The World Bank announced on Thursday that it would spend 28 percent of its investments in renewable energy and other projects aimed at dealing with the effects of the climate change. It added that it would figure in the effects of global warming in all of its future investments as well.

In last year’s Conference on Climate Change in Paris, the World Bank, along with other development banks, agreed to come forward and provide financial assistance to the poor and developing countries. This would allow these countries to adopt measures to effectively reduce the greenhouse gas emission and adapt to the effects of the climate change.

“Following the Paris climate agreement, we must now take bold action to protect our planet for future generations,” The Guardian quoted Jim Yong Kim, president of the World Bank Group, as saying. “We are moving urgently to help countries make major transitions to increase sources of renewable energy, decrease high-carbon energy sources, develop green transport systems and build sustainable, livable cities for growing urban populations. Developing countries want our help to implement their national climate plans, and we’ll do all we can to help them.”

The World Bank is planning to fund projects that would add 30 gigawatts of renewable energy to the global grid.
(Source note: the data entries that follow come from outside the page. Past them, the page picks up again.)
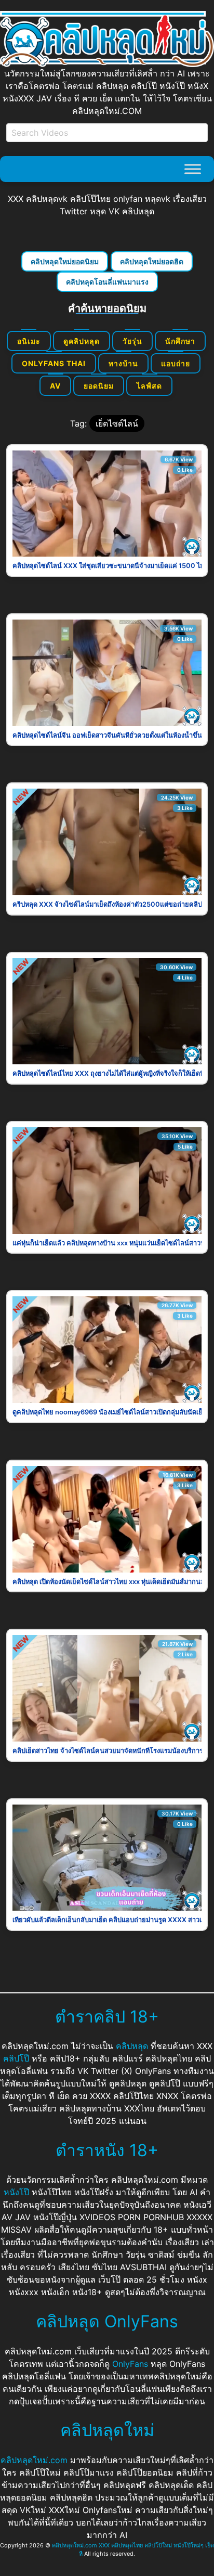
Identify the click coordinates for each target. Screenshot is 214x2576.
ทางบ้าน (123, 363)
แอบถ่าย (175, 363)
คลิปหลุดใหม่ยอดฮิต (151, 261)
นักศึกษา (180, 341)
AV (55, 385)
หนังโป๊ (16, 2192)
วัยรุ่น (132, 341)
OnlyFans (130, 2364)
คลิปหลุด (132, 2046)
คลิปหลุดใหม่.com (34, 2460)
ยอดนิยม (99, 385)
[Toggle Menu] (192, 169)
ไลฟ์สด (149, 385)
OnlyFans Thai (54, 363)
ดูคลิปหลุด (81, 341)
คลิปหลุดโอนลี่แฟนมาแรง (107, 281)
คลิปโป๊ (16, 2058)
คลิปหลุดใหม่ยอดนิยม (65, 261)
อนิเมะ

The bank said in a statement that this would sufficiently provide power to 150 million homes by 2020. It is also planning to quadruple investments on projects aimed at making transport systems more resilient to the climate change, the NDTV News reported.

The International Finance Corporation, a branch of the World Bank, is planning to increase its investments in climate change projects from the current US$2.2 billion (AU$2.92 billion) a year to US$3.5 billion (AU$4.65 billion) a year.

“This is a fundamental shift for the World Bank. We are putting climate change into our DNA. Climate change will drive 100 million more people into poverty in the next 15 years [unless action is taken],” said John Roome, senior director for climate change at the World Bank.